3.	Chromatin Remodeling: Steroid hormone receptors can also induce changes in chromatin structure through the recruitment of chromatin remodeling complexes. This allows for accessibility of the transcriptional machinery to specific gene regulatory regions, facilitating or inhibiting gene transcription.

4.	Non-Genomic Signaling: In addition to classical genomic actions, steroid hormone receptors can initiate rapid, non-genomic signaling pathways in the cytoplasm or at the cell membrane. These pathways involve activation of various protein kinases and other signaling molecules, leading to rapid cellular responses such as ion fluxes, cytoskeletal rearrangements, and activation of second messenger systems.

5.	Cross-Talk with Other Signaling Pathways: Steroid hormone receptors can also interact with and modulate the activity of other signaling pathways, such as growth factor signaling pathways, thereby integrating hormonal and growth factor signals to regulate cellular processes.

A new class of steroid hormone receptors has recently been elucidated and these new receptors are found on the cell membrane. New studies suggest that along with the well documented intracellular receptors that cell membrane receptors are present for several steroid hormones and that their cellular responses are much quicker than the intracellular receptors.

==== G protein-coupled receptors ====
GPCR linked proteins most likely interact with steroid hormones through an amino acid consensus sequence traditionally thought of as a cholesterol recognition and interaction site. About a third of Class A GPCRs contain this sequence. The steroid hormones themselves are different enough from one another that they do not all affect all of the GPCR linked proteins; however, the similarities between the steroid hormones and between the receptors make plausible the argument that each receptor may respond to multiple steroid hormones or that each hormone could affect multiple receptors. This is contrary to the traditional model of having a unique receptor for each unique ligand.

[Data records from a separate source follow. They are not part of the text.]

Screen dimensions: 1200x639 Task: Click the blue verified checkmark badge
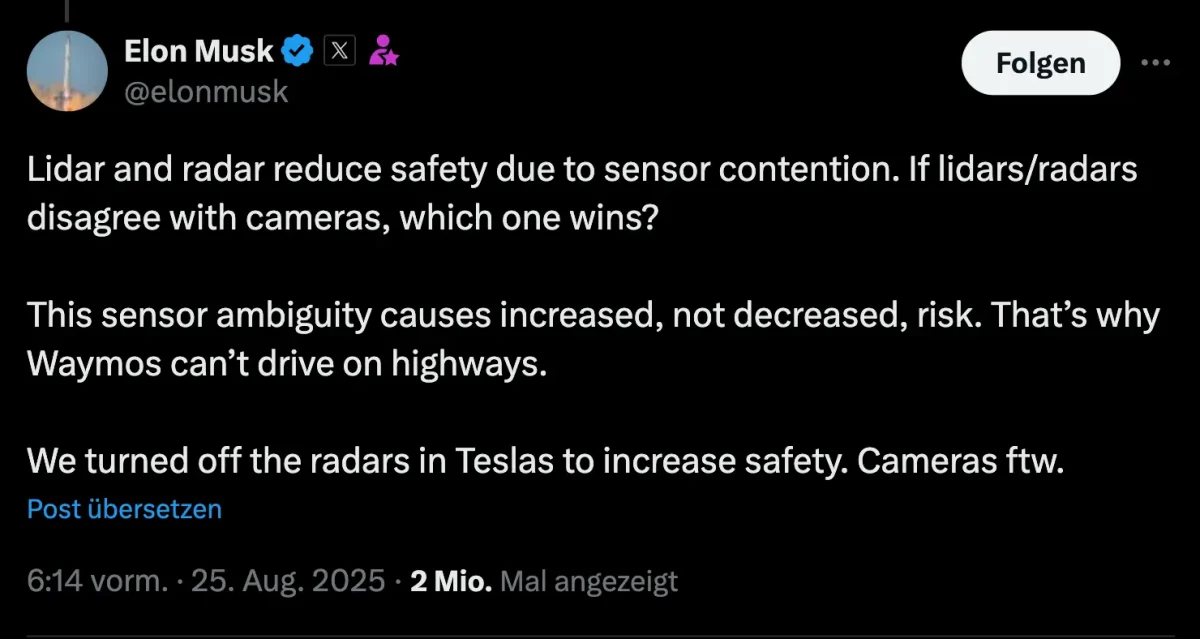click(297, 50)
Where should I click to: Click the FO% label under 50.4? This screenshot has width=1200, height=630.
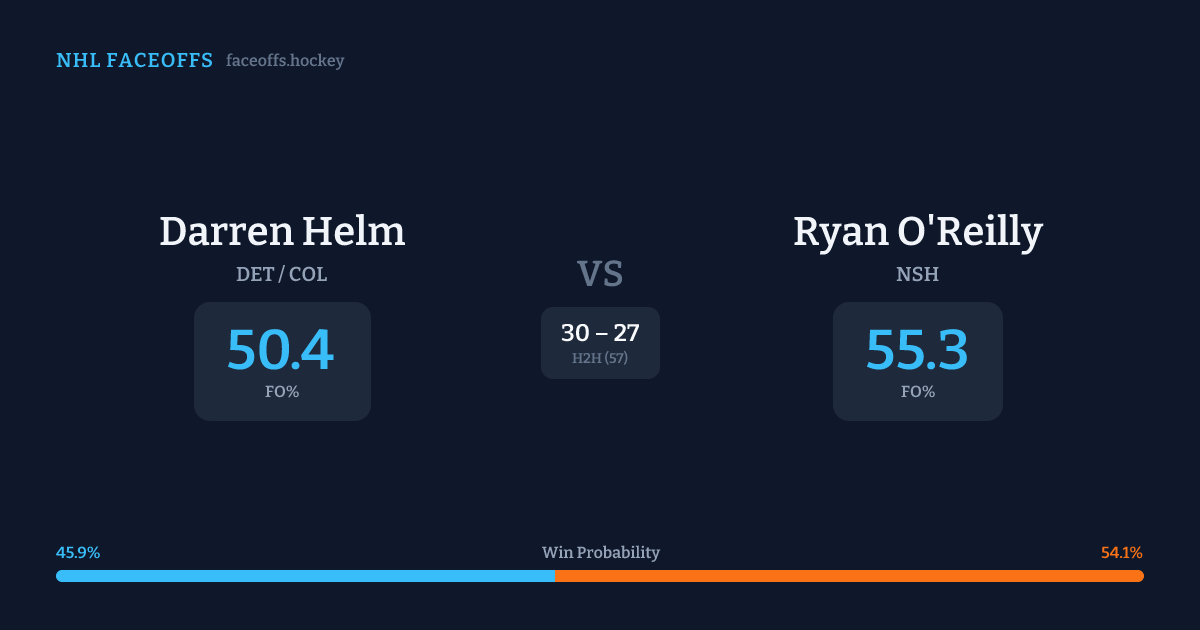pyautogui.click(x=282, y=392)

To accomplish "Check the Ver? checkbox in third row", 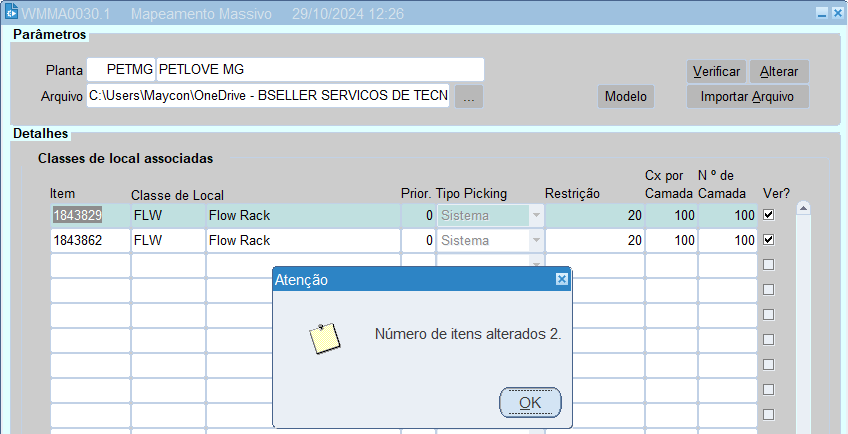I will tap(768, 265).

At least four different GPCR-linked proteins are known to respond to steroid hormones. GPR30 binds estrogen, membrane progestin receptor (mPR) binds progesterone, and GPRC6A binds androgens. As an example of the effects of these GPCR-linked proteins consider GPR30. GPR30 binds estrogen, and upon binding estrogen this pathway activates adenylyl cyclase and epidermal growth factor receptor. It results in vasodilation, renoprotection, mammary gland development, etc.

Sulfated steroids and bile acids are also detected by vomeronasal receptors, specifically the V1 family.

==== Ion channels ====

Neuroactive steroids bind to and modulate the activity of several ion channels including the GABA_{A}, NMDA, and sigma receptors.

The first demonstration that endogenous steroid metabolites can rapidly modulate ion channel activity was published in Science in 1986 by the NIMH group of Majewska et al.
This work showed that certain pregnane steroids directly alter GABAA receptor function within seconds, indicating a fast, non-genomic mechanism of steroid action distinct from classical nuclear receptor signaling.
These findings provided the earliest evidence that steroid hormones can act through membrane-associated receptors or ion channels, anticipating later descriptions of rapid steroid signaling pathways.

The steroid progesterone has been found to modulate the activity of CatSper (cation channels of sperm) voltage-gated Ca^{2+} channels. Since eggs release progesterone, sperm may use progesterone as a homing signal to swim toward eggs (chemotaxis).

==== SHBG/SHBG-R complex ====

Sex hormone-binding globulin (SHBG) is thought to mainly function as a transporter and reservoir for the estradiol and testosterone sex hormones. However it has also been demonstrated that SHBG can bind to a cell surface receptor (SHBG-R). The SHBG-R has not been completely characterized. A subset of steroids are able to bind to the SHBG/SHBG-R complex resulting in an activation of adenylyl cyclase and synthesis of the cAMP second messenger. Hence the SHBG/SHBG-R complex appears to act as a transmembrane steroid receptor that is capable of transmitting signals to the interior of cells.